TASK DETAILS. Write out again, exactly, the lines below starting at the one with "Click the wide" and ending at the one with "Select the Eraser".

THE INPUT.
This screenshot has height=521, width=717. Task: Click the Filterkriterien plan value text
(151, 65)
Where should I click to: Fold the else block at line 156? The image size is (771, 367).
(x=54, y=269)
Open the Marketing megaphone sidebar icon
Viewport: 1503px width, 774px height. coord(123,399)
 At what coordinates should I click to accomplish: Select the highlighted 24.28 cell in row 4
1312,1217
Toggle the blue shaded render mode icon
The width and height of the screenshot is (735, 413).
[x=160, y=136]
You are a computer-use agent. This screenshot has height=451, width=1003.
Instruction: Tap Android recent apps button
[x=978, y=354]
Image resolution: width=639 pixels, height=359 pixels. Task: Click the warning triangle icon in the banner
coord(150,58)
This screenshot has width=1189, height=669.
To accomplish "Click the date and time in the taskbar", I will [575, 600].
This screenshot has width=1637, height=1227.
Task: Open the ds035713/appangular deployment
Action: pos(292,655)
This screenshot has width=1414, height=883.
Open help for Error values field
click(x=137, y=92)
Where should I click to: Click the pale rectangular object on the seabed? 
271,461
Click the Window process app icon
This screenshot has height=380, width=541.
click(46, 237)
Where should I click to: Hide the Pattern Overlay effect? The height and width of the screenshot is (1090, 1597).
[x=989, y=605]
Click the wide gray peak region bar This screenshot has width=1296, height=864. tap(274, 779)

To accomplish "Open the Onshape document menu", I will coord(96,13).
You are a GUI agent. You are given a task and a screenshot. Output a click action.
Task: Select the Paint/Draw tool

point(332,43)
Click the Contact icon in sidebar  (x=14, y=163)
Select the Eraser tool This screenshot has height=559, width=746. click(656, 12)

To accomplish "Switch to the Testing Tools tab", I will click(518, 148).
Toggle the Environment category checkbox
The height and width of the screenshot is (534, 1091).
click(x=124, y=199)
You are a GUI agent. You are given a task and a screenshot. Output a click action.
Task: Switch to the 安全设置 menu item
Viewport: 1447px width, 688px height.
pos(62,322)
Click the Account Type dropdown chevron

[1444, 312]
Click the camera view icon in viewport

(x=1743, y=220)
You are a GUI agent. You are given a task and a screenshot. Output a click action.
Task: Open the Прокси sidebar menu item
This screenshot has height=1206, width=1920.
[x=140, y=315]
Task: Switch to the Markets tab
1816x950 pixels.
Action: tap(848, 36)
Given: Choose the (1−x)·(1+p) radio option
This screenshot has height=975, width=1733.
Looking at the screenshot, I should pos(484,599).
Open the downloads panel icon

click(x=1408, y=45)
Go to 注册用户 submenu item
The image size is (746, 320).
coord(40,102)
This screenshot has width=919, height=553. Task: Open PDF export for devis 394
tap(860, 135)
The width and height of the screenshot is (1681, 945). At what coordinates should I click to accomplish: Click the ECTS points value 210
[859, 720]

ANSWER.
Click the wide gray peak region bar This screenshot has width=1296, height=864. tap(274, 779)

To accomplish "Open the Onshape document menu", I will coord(96,13).
You are a GUI agent. You are given a task and a screenshot. Output a click action.
Task: Select the Paint/Draw tool

point(332,43)
Click the Contact icon in sidebar  (x=14, y=163)
Select the Eraser tool This screenshot has height=559, width=746. click(656, 12)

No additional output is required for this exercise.